Vikas Gupta, PharmD, BCPS, director of Clinical Strategy at Becton Dickinson, discusses the results of his research into the national prevalence of multidrug-resistant organisms.
Vikas Gupta, PharmD, BCPS, director of Clinical Strategy at Becton Dickinson, discusses the results of his research into the national prevalence of multidrug-resistant organisms.
Interview Transcript (slightly modified for readability)
“We started out looking at percent nonsusceptible within 348 hospitals. We’ve been doing a rolling four-quarter analysis, so every quarter we do new projections because some of these resistance patterns regionally may change. We started out looking at observed rates. What we found is that the rates, meaning percent nonsusceptible or multidrug-resistant, is highest in the hospital-onset setting. That wasn’t surprising to us; but then, when we started looking at the sheer numbers of these case nonduplicate episodes, [we saw] much, much greater prevalence in the observed cases across our 348 hospitals within that nonacute-care setting.
When we, then, applied our statistical methodologies to project the national prevalence, we were struck by how much is in the nonacute-care setting. It’s not unusual for us to see, for example, with ESBL-producing organisms, multidrug-resistant Enterobacteriaceae, we were seeing upwards of 50% [to more than] 60% in the nonacute-care setting, even though the actual percent nonsusceptible, or multidrug-resistance is highest in the hospital-onset setting. That struck us.

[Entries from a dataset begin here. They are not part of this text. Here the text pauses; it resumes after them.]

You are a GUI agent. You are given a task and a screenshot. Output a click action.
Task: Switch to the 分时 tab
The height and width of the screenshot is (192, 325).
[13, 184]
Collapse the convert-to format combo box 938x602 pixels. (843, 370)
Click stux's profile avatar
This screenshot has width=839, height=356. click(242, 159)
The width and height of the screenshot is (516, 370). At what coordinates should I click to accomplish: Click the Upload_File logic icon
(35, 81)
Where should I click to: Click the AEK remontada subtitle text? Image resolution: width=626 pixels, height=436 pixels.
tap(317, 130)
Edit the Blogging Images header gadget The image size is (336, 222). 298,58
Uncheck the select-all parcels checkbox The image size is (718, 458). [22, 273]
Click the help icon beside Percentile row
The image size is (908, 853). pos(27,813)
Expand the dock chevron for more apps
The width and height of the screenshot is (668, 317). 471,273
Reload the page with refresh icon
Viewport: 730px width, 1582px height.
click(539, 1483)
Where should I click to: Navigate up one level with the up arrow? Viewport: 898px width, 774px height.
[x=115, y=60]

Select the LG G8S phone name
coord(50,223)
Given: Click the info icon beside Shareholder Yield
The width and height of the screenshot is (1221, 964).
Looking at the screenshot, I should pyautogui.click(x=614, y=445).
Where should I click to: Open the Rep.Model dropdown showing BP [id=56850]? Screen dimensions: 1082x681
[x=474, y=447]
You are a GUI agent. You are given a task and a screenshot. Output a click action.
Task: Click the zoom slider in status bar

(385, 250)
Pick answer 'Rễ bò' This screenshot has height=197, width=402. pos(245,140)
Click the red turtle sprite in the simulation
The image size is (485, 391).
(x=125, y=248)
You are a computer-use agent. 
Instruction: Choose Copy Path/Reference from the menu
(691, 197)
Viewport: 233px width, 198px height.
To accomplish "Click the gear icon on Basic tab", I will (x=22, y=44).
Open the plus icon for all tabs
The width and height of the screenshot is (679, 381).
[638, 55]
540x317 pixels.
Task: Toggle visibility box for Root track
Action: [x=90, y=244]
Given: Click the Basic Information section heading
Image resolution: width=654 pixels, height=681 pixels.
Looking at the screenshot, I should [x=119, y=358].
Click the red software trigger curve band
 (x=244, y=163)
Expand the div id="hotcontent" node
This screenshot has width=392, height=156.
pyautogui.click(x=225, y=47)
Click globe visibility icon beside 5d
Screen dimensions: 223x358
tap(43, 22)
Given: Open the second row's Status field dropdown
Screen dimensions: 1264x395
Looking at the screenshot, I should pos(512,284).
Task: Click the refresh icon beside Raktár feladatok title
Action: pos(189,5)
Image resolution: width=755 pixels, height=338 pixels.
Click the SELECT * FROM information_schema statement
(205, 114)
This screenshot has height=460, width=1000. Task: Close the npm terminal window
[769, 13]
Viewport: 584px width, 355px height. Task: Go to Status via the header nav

Then, we further looked into the sources of these, and we found differences in sources.
ESBL is very high in the ambulatory setting, not surprisingly, in the urine source, [with] upwards of 85% to 88% [prevalence] in the urine source; but, as we, then, looked at transition patients [from whom] the isolates were collected in the admission period in hospital-onset, we were seeing other sources; [prevalence in] urine was less, but still more than 50%.
We also saw differences in the types of multidrug resistances we looked at. For example, [with] Acinetobacter one would see more resistance in the hospital-onset setting. That’s what we saw, that Acinetobacter was much higher in that admission period and hospital-onset period; but, we were still seeing multidrug-resistant Acinetobacter in the nonacute-care or ambulatory setting as well.
We also saw regional differences, with Midwest and South being highest when we look at actual projected numbers of these cases, or nonduplicate episodes as well. A lot more in the ambulatory setting as I stated as well.”